A New Year's Resolution for the Rich

Sam Harris
HuffPost

While the United States has suffered the worst recession in living memory, I find that I have very few financial concerns. Many of my friends are in the same position: Most of us attended private schools and good universities, and we will be able to provide these same opportunities to our own children. No one in my immediate circle has a family member serving in Afghanistan or Iraq. In fact, in the aftermath of September 11th, 2001, the only sacrifice we were asked to make for our beloved country was to go shopping. Nearly a decade has passed, with our nation's influence and infrastructure crumbling by the hour, and yet those of us who have been so fortunate as to actually live the American dream--rather than merely dream it--have been spared every inconvenience. Now we are told that we will soon receive a large tax cut for all our troubles. What is the word for the feeling this provokes in me? Imagine being safely seated in lifeboat, while countless others drown, only to learn that another lifeboat has been secured to take your luggage to shore...

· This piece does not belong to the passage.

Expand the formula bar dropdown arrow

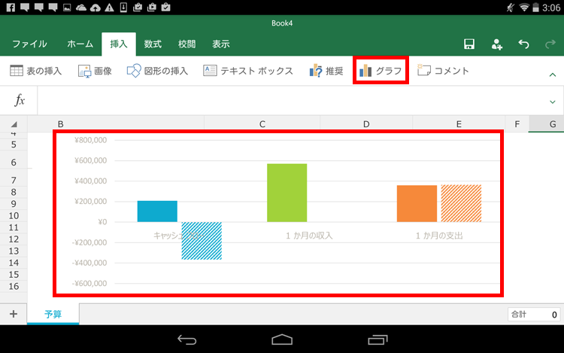pos(553,101)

Most Americans believe that a person should enjoy the full fruits of his or her labors, however abundant. In this light, taxation tends to be seen as an intrinsic evil. It is worth noting, however, that throughout the 1950's--a decade for which American conservatives pretend to feel a harrowing sense of nostalgia--the marginal tax rate for the wealthy was over 90 percent. In fact, prior to the 1980's it never dipped below 70 percent. Since 1982, however, it has come down by half. In the meantime, the average net worth of the richest 1 percent of Americans has doubled (to $18.5 million), while that of the poorest 40 percent has fallen by 63 percent (to $2,200). Thirty years ago, top U.S. executives made about 50 times the salary of their average employees. In 2007, the average worker would have had to toil for 1,100 years to earn what his CEO brought home between Christmas in Aspen and Christmas on St. Barthes.

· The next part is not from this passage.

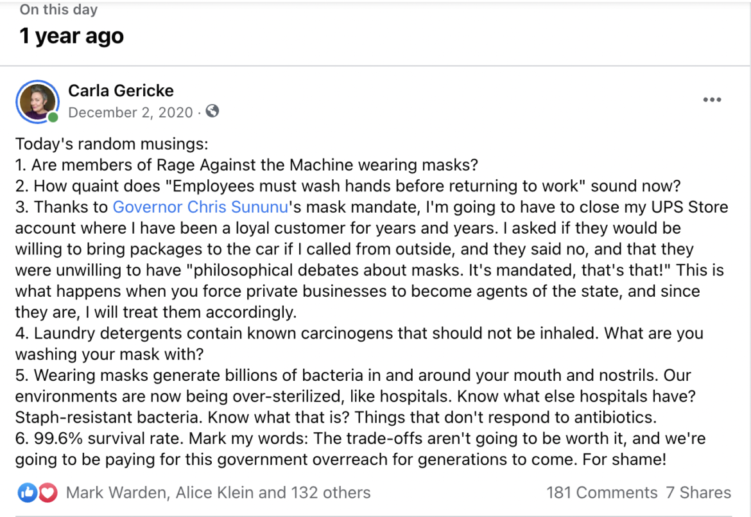Open Carla Gericke's profile picture

[x=37, y=102]
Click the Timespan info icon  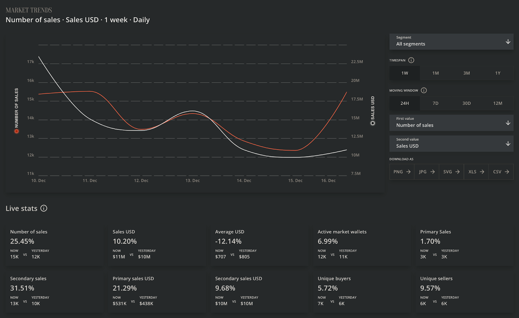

We now live in a country in which the bottom 40 percent (120 million people) owns just 0.3 percent of the wealth. Data of this kind make one feel that one is participating in a vast psychological experiment: Just how much inequality can free people endure? Have you seen Ralph Lauren's car collection? Yes, it is beautiful. It also cost hundreds of millions of dollars. "So what?" many people will say. "It's his money. He earned it. He should be able to do whatever he wants with it." In conservative circles, expressing any doubt on this point has long been synonymous with Marxism.